_Page extract_
══════════

Third, we assessed oscillatory structures in the introduction of information content. We could not do this using standard frequency domain analyses, as the period and phase of the oscillations differed between songs of different lengths. Instead, we computed the average span (the average character length) and variability (std) of redundancy (i.e., low complexity) periods within one text. Periods of redundancy were computed as sequences where the derivative of the compressed size was lower than a fixed threshold, chosen to differentiate high from low information input moments (Fig. 3C). This threshold was set arbitrarily at a value of 3; but to check that the results were not dependent on this specific threshold, the same set of analyses was repeated with each possible threshold and results were found to be consistently significant regardless of the threshold (see SM section 1). Less within-song variability in the span of the redundancy periods indicates more periodic fluctuations in the rate of change of information content over time.

Reporting summary

Further information on research design is available in the Nature Portfolio Reporting Summary linked to this article.

Results

Our results section is in four parts. First, in Analyses 1a and 1b, we examine differences in overall complexity (standardised for length between songs). In Analysis 1a we examine the relationship between overall complexity and number of YouTube views. In Analysis 1b we compare differences in overall complexity between the different corpora (CDSongs, ADSongs, and CDStories).

Next, in Analyses 2 and 3, we examine differences in the rate of change of information content. In Analysis 2 we examine coarse-grained changes in how the rate of change of new information content changed over the course of the song, using two separate analyses. In Analysis 3 we examine fine-grained changes in how the rate of new information content changed within the song, using three separate analyses.

All analyses were conducted using ANOVAs as the texts being examined came from different authors, and so the assumption that observations are independent was verified. In the Supplementary Materials, we have also included the full breakdown for English, Spanish and French corpora considered separately (Section 3). Overall, individual languages almost always show similar results and directions, although not always in a significant way, so unless specified, the results were similarly significant for all languages taken separately.

Analysis 1a—overall complexity and number of views

First, we examined whether there was a relationship between stories’ and songs’ overall complexity (total amount of information, as indexed by the compressed size, standardised by song length) and the number of views (standardised by number of days since the video was uploaded). Our prediction was that the relationship would be an inverted U, in line with the Goldilocks principle. To test this, we fitted both a linear and quadratic model to the CDSongs corpus, and found that the linear model F(1, 311) = 17.99, p < 0.001, AIC = 752.7, BIC = 760.2 was a better fit than the quadratic model F(2, 310) = 10.28, p < 0.001, AIC = 752.2, BIC = 763.4. The linear relationship observed was a negative one, indicating that increased complexity is associated with fewer views (Fig. 4A). However, we did find the expected inverted U shape for the ADSongs, as the quadratic model was significant (F(2, 264) = 12.19, p < 0.001, AIC = 588.7, BIC = 599.5), but the linear one was not significant (p = 0.33). No popularity index was available for the CDStories corpus. Virtually identical patterns were observed when we examined the English, Spanish, and French corpora independently (Fig. SM35). Overall, these results show that only in the CDSongs corpus was decreased complexity associated with increased views and that this relationship is a linear one rather than the predicted inverted U shape. By contrast, the adult corpus reflected the expected inverted U shape relationship between complexity and popularity.

══════════

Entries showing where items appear

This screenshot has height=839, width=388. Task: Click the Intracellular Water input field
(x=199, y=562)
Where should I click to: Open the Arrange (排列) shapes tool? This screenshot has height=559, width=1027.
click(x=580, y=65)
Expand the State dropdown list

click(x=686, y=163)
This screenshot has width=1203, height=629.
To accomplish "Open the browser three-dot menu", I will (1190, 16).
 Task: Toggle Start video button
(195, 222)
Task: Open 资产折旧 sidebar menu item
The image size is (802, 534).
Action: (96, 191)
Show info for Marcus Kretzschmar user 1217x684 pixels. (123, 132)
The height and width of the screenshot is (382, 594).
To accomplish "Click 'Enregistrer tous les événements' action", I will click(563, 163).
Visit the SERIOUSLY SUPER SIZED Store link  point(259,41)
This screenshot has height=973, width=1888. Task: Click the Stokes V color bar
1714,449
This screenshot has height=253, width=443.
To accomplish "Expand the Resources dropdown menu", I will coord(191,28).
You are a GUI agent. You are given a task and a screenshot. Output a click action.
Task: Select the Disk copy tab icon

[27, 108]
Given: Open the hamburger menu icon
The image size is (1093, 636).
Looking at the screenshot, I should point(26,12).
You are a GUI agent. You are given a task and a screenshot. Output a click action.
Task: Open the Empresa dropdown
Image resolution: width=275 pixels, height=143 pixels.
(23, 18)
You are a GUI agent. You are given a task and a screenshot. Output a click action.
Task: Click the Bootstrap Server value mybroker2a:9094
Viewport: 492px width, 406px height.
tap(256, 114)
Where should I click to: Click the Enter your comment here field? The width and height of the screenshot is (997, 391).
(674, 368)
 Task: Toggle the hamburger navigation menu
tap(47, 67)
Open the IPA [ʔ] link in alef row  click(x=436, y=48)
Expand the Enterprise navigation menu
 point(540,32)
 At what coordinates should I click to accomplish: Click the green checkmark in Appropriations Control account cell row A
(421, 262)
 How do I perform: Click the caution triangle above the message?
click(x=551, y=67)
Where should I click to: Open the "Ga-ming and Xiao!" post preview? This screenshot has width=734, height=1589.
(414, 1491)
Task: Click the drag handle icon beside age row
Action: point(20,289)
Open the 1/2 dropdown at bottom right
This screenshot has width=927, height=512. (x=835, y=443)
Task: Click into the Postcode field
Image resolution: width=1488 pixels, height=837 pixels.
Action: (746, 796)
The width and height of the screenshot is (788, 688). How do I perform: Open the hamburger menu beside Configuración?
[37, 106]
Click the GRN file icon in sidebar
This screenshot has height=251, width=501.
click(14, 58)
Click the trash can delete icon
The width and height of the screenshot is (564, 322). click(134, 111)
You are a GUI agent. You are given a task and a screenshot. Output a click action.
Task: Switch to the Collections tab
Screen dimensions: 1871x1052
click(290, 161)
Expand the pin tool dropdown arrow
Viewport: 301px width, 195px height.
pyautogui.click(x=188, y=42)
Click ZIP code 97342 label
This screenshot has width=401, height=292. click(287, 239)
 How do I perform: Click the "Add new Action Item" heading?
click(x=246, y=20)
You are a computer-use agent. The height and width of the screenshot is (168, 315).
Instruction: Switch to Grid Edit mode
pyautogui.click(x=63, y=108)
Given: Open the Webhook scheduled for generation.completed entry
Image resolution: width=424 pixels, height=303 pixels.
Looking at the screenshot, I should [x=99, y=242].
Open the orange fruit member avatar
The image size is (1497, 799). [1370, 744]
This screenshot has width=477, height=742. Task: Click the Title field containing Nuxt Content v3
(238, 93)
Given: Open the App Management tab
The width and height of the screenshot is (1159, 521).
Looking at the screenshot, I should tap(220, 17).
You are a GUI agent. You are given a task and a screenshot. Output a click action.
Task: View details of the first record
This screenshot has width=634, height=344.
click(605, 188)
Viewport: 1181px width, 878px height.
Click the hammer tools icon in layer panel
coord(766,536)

══════════

_List of tasks_
[1] According to the song study excerpt, which corpus had no popularity index available?
[2] Repeat everything in the song study excerpt from "Our results section" down to "ADSongs, and CDStories).".
The rows have nothing to do with the song study excerpt.

_Problem solutions_
[1] The CDStories corpus.

[2]
Our results section is in four parts. First, in Analyses 1a and 1b, we examine differences in overall complexity (standardised for length between songs). In Analysis 1a we examine the relationship between overall complexity and number of YouTube views. In Analysis 1b we compare differences in overall complexity between the different corpora (CDSongs, ADSongs, and CDStories).